(Text under study)
· · · · ·

Writers Conference in San Antonio Carries On Despite Coronavirus
The Association of Writing Programs conference proceeded even under a public health emergency and with reduced attendance
By Mark Gozonsky, Fri., March 13, 2020
"There are liabilities on both sides of the issue," said Cynthia Sherman, director of conferences and co-director of the Association of Writers & Writing Programs – the issue being whether or not to hold AWP's annual conference in San Antonio, March 4-7, even as the mayor declared a public health emergency after the Centers for Disease Control and Prevention permitted an American evacuee from Wuhan to leave quarantine at Joint Base San Antonio-Lackland; shortly afterward, they tested positive for the coronavirus.
The decision to go ahead with the conference was made, Sherman said, in close consultation with the mayor's office and "on behalf of small journals and presses who invested" in the sales and marketing opportunities of the conference. The move has not been without fallout: Sherman's co-director, Diane Zinna, resigned to protest the decision. And of the typical 10,000 attendees and exhibitors at an AWP conference, fewer than half came to San Antonio. About half of the programming was canceled.
For Jenny Zhang, an Austin poet who read to a full house at the Amp Room, the decision to attend wasn't hard: "Ultimately, it's an hour away. Any major city is on high alert."
The drive down from Dallas was worth it for Matthew Limpede, publisher of the literary magazine Carve: "This is the one time we get to meet face-to-face with subscribers, volunteers, staff, and fans."
Writers and publishers who would have traveled to San Antonio by plane were not as on board. Explaining The Believer's decision not to make the trip from Las Vegas, Deputy Publisher Kristen Radtke wrote via email, "Since we're housed in an international creative writing program at UNLV [University of Nevada, Las Vegas], we decided to be extra cautious not only for ourselves but for the larger university community of students and staff." But forgoing the conference gave the magazine's staff a feeling of loss: "I think we're all mourning not being a part of this year a little."

· · · · ·

(Available data)
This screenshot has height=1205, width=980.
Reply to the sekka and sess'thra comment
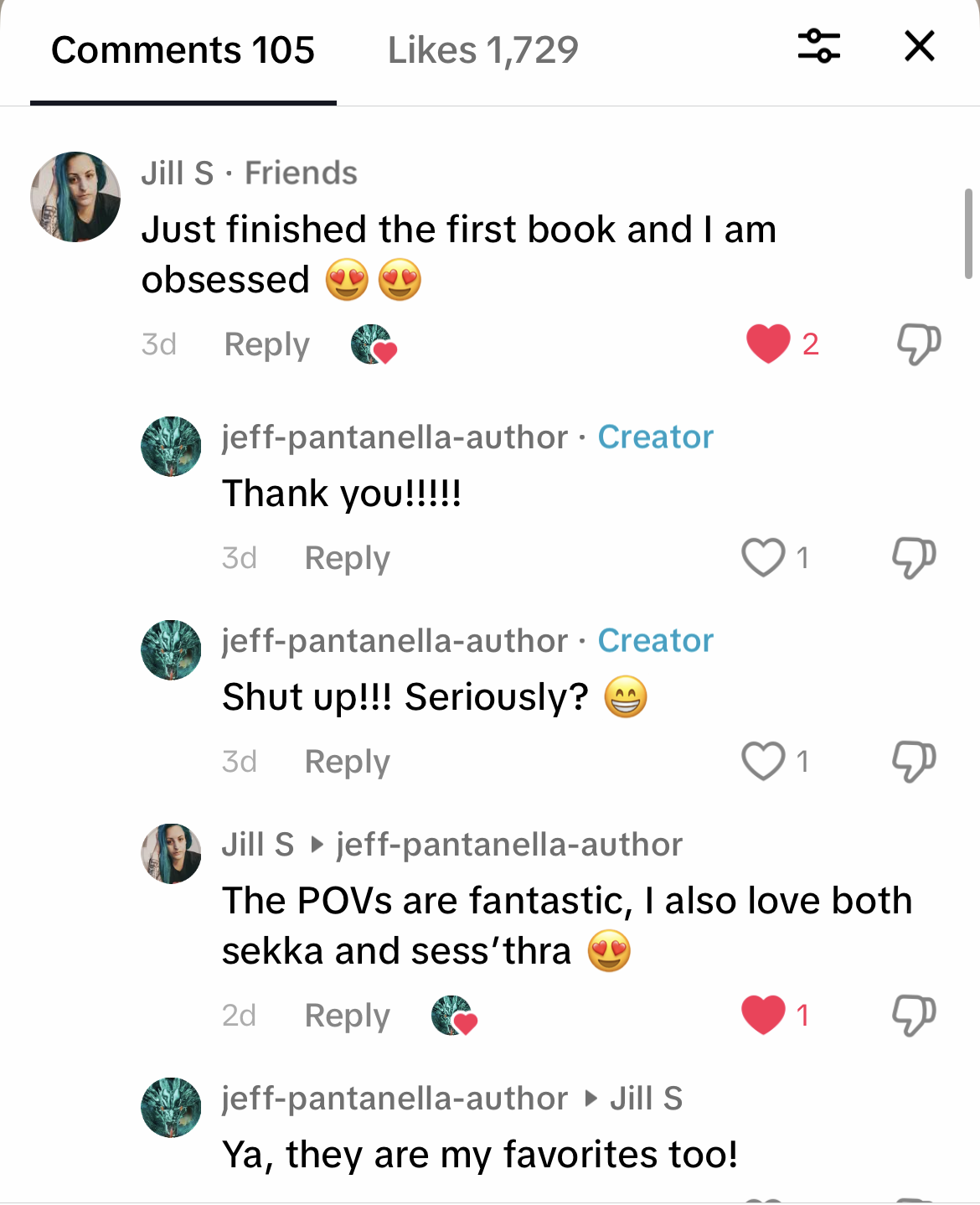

· · · · ·

(Actions to take)
1. In the article on the AWP conference in San Antonio, condense the paragraph beginning "The decision to go ahead with the conference" into a short bulleted list that keeps its main facts.
2. Write the next part of the article on the AWP conference in San Antonio, picking up after its final paragraph.

(Responses to the tasks)
1.
- Sherman said the decision to hold the conference was made in close consultation with the mayor's office and on behalf of small journals and presses that had invested in its sales and marketing opportunities.
- Sherman's co-director, Diane Zinna, resigned to protest the decision.
- Fewer than half of the typical 10,000 attendees and exhibitors came to San Antonio.
- About half of the programming was canceled.

2.
Mourning was much discussed at a panel titled "Havoc and Healing: Intersections of Creative Writing and Science." Poet and University of Missouri at Kansas City professor Hadara Bar-Nadav addressed the paradox of contemplating the nexus of medical science and creative writing at a meeting held in a city under a public health emergency declaration. "It's more essential than ever to talk about the language of medicine," she said. The poems she read consisted of language reworked from pharmaceutical packaging, resulting in jarring lines such as, "Take an axe to your tongue, you should begin to feel better," and, "Swallow your heart, swallow it with applesauce."
Bar-Nadav intends these erasures, or found poems, to address what she experiences as a deliberate divide between information provided by medical writing and the attention needed by sick people – and citizens amid a mounting pandemic. Addressing the juxtaposition of a writing conference in a time of coronavirus, Bar-Nadav concluded, "I'm contributing to the spread of talking about the language of healing and caring."
A co-panelist, Erin Adair-Hodges, poetry editor of Pleiades and professor at the University of Central Missouri, read a poem about how postpartum depression had left her with "a drawing of a heart for a heart." She and the other panelists made ready reference to canonical writers such as John Milton, Virginia Woolf, and Susan Sontag, as well to contemporary writers such as Sarah M. Broom and Leslie Jamison. It was, as one attendee commented, "a flamboyant display of erudition and poise," the very thing that draws passionately literary people to AWP – people who literally can't stay away.
"Some people need events like this more than others," Adair-Hodges observed. "For people who are not part of a supportive writing community at home, events like this become a lifeline."